▶ Brief
Using the data below, work out how many of its lines contain "menu", and give that number with nothing added.

▶ Provided data
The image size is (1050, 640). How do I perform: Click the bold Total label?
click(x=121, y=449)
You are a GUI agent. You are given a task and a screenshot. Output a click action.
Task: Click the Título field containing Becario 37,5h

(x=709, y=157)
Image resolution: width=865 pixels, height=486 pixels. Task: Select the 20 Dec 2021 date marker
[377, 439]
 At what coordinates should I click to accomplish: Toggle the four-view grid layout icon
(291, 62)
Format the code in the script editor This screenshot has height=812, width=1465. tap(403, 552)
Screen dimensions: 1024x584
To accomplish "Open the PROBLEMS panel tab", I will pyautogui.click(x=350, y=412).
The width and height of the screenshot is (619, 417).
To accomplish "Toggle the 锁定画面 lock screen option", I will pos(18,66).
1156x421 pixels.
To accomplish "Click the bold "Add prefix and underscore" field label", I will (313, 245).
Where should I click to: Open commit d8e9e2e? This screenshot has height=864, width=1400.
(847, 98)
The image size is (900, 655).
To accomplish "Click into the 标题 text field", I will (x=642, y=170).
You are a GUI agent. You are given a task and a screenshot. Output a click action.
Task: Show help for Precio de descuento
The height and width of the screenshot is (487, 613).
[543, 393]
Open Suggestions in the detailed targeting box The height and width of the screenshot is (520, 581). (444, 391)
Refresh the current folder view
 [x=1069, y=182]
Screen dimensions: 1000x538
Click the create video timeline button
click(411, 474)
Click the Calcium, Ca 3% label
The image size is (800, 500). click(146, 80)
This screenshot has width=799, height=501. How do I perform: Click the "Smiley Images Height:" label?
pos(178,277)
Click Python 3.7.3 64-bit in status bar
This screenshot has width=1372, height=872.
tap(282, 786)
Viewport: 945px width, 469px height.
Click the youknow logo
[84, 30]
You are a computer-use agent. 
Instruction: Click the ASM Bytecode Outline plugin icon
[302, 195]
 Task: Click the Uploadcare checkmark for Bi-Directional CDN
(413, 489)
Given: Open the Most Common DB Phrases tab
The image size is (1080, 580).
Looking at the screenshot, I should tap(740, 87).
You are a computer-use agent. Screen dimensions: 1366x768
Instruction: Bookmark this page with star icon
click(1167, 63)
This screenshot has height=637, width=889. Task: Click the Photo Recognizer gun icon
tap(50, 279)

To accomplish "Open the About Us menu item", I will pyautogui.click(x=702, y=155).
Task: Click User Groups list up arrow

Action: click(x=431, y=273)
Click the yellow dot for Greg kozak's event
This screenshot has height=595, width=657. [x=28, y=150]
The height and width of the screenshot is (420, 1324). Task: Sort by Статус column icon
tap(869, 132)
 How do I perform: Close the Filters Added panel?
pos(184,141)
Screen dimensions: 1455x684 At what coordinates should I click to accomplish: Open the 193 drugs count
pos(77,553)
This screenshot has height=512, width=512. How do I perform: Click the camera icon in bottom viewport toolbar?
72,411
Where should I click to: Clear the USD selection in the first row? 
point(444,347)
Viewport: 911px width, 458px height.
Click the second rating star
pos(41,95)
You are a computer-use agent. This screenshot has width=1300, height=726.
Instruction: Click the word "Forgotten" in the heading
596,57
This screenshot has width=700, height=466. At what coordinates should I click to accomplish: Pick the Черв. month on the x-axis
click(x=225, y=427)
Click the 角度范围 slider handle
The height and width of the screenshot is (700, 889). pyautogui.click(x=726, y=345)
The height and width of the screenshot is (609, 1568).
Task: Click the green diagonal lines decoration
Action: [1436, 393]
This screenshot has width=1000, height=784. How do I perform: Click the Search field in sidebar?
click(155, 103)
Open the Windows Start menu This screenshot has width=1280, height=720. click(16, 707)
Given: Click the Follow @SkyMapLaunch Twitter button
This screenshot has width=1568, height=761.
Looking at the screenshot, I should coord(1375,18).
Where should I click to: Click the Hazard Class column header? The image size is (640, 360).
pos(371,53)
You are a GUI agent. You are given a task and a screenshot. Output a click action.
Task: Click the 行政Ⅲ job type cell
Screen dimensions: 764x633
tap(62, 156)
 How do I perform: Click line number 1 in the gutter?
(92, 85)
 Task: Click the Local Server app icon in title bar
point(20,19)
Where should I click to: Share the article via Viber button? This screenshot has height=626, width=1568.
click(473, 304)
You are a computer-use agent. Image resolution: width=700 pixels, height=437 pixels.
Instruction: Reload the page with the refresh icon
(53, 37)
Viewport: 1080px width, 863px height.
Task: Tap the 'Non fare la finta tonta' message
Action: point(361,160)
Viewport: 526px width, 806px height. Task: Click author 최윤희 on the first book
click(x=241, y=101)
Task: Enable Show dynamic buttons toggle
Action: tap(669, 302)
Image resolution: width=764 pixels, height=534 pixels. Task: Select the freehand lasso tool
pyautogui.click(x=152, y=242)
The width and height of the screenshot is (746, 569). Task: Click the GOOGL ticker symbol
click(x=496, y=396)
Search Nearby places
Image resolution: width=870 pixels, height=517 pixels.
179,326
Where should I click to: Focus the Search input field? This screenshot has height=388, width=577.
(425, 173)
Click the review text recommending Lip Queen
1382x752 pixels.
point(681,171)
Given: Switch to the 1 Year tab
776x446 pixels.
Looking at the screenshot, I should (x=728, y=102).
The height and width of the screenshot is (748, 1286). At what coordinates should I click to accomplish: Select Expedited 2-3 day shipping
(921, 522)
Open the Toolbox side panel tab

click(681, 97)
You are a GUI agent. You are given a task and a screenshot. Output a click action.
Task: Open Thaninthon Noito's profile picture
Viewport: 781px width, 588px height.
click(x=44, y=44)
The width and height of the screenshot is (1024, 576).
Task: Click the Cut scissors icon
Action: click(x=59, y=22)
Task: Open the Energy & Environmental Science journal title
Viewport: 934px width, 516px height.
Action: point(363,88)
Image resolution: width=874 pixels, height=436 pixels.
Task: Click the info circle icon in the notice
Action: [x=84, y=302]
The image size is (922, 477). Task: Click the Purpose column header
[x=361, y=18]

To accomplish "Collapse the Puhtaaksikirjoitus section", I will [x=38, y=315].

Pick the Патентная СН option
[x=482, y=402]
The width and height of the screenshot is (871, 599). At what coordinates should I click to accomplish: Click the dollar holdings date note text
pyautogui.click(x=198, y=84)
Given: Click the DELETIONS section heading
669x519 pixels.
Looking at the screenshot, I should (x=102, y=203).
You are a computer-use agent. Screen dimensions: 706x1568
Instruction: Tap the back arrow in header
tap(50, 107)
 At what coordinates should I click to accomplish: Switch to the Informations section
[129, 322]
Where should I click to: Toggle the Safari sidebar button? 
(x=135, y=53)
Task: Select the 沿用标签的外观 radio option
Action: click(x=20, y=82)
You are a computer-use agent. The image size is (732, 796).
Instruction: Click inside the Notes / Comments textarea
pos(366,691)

▶ Your response
2